**WHAT IS REQUIRED**
Arrange the lines below as a numbered list, skipping blank lines. Begin at the line that has "Pick the dimension value 8" and stop after the line that has "(x=46, y=33)".

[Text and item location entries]
+++++
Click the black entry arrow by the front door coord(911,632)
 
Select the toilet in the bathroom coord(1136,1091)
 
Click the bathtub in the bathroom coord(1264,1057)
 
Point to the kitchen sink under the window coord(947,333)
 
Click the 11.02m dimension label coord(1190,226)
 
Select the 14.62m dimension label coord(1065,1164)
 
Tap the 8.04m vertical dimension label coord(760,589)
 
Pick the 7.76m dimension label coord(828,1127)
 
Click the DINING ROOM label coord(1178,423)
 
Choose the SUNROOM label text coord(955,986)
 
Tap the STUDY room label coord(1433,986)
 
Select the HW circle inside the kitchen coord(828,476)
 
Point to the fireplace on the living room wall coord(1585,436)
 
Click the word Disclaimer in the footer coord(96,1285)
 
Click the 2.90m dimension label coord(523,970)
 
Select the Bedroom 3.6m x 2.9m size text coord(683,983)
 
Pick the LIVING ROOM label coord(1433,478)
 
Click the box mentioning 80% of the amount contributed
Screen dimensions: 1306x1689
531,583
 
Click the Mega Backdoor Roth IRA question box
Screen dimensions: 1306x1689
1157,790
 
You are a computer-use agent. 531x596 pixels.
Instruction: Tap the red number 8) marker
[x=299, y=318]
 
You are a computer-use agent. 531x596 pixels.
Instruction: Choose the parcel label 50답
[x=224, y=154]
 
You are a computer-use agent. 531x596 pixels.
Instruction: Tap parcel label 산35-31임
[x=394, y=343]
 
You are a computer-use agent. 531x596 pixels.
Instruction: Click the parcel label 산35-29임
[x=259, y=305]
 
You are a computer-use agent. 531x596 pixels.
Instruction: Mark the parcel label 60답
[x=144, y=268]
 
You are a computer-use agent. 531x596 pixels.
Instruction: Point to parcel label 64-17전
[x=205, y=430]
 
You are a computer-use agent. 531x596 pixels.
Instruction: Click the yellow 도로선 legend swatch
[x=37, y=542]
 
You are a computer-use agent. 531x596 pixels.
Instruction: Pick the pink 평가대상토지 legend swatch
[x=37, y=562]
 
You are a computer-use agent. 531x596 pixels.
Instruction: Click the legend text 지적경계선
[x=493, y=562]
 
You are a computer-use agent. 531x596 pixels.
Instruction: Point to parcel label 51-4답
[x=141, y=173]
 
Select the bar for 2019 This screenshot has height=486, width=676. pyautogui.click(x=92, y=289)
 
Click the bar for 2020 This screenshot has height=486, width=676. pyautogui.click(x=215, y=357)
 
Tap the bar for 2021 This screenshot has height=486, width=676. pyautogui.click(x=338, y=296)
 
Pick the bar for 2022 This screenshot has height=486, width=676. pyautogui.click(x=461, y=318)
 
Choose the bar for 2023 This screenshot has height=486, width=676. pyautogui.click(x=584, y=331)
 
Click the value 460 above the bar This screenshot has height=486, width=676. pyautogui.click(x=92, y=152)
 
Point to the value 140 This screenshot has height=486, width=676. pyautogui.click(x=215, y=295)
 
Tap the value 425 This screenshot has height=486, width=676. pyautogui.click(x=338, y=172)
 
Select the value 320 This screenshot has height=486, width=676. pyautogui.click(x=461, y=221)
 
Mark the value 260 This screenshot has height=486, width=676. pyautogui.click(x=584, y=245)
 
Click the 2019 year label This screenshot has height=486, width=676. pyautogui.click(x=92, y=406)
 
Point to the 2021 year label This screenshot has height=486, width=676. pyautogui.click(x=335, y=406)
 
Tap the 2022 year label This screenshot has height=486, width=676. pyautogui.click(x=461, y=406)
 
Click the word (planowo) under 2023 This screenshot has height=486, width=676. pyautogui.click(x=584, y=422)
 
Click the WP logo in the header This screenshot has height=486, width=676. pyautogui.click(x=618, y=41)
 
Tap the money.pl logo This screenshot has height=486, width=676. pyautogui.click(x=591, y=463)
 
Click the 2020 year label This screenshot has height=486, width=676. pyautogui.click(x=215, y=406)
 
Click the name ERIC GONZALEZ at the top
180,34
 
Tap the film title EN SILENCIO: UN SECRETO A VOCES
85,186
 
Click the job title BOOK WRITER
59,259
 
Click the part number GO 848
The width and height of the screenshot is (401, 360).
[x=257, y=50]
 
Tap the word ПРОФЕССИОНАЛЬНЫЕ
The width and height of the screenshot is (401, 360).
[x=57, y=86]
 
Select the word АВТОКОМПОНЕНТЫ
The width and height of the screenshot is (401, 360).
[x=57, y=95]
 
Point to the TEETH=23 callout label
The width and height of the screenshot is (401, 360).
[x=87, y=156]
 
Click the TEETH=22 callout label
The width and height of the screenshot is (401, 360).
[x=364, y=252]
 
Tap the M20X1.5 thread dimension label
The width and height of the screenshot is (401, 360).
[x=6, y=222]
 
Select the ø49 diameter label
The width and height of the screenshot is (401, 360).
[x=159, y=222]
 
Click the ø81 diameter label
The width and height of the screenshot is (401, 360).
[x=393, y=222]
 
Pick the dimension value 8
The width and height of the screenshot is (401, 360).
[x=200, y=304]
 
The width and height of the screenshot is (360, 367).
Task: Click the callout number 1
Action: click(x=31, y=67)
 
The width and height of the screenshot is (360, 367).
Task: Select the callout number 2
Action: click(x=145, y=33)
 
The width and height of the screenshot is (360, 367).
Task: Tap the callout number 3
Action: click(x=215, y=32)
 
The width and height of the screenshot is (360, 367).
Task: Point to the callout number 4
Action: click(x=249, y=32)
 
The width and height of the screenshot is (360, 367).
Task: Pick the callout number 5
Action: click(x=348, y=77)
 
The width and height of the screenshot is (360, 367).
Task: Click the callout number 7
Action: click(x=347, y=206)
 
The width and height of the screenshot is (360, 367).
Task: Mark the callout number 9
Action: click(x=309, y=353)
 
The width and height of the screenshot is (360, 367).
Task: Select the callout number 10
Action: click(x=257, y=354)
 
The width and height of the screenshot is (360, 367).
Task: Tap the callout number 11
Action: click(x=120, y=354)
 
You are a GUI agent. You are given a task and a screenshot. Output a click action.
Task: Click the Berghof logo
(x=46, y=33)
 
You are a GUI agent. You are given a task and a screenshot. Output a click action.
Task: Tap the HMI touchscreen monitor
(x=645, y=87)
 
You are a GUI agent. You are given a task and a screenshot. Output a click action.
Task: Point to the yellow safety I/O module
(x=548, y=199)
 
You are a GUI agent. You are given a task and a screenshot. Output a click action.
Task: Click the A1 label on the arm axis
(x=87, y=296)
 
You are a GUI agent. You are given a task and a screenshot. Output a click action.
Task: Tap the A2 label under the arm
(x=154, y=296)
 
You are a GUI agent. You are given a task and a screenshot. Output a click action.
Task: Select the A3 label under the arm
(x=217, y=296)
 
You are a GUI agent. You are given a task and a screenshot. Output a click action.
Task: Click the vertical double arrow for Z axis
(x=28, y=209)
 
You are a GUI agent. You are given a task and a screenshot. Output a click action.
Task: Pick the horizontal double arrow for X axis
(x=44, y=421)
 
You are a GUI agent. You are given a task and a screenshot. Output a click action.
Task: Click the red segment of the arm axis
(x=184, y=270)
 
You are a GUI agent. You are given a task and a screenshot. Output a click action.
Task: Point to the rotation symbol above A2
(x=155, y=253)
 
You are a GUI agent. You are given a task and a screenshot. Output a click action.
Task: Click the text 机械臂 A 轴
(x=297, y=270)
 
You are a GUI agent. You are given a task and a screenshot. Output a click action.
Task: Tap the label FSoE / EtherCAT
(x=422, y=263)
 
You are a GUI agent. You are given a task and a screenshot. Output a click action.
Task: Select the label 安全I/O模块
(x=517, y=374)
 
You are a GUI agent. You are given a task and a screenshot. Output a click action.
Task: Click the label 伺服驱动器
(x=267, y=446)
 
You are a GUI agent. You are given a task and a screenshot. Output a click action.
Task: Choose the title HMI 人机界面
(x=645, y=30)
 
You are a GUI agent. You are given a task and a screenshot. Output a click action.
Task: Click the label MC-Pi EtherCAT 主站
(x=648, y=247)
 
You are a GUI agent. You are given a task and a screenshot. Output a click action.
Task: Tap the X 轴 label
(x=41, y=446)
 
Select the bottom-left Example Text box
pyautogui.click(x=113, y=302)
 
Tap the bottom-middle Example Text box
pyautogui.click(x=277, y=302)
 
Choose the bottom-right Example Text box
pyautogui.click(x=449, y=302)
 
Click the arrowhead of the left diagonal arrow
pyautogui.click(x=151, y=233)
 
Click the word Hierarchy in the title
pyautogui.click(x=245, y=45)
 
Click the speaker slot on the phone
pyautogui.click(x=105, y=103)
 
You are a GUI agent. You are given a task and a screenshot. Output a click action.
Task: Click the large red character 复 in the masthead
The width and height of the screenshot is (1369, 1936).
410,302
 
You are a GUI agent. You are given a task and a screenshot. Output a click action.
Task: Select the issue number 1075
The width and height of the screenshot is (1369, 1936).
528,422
+++++
**REPLY**
1. Pick the dimension value 8
2. The width and height of the screenshot is (401, 360).
3. [x=200, y=304]
4. The width and height of the screenshot is (360, 367).
5. Task: Click the callout number 1
6. Action: click(x=31, y=67)
7. The width and height of the screenshot is (360, 367).
8. Task: Select the callout number 2
9. Action: click(x=145, y=33)
10. The width and height of the screenshot is (360, 367).
11. Task: Tap the callout number 3
12. Action: click(x=215, y=32)
13. The width and height of the screenshot is (360, 367).
14. Task: Point to the callout number 4
15. Action: click(x=249, y=32)
16. The width and height of the screenshot is (360, 367).
17. Task: Pick the callout number 5
18. Action: click(x=348, y=77)
19. The width and height of the screenshot is (360, 367).
20. Task: Click the callout number 7
21. Action: click(x=347, y=206)
22. The width and height of the screenshot is (360, 367).
23. Task: Mark the callout number 9
24. Action: click(x=309, y=353)
25. The width and height of the screenshot is (360, 367).
26. Task: Select the callout number 10
27. Action: click(x=257, y=354)
28. The width and height of the screenshot is (360, 367).
29. Task: Tap the callout number 11
30. Action: click(x=120, y=354)
31. You are a GUI agent. You are given a task and a screenshot. Output a click action.
32. Task: Click the Berghof logo
33. (x=46, y=33)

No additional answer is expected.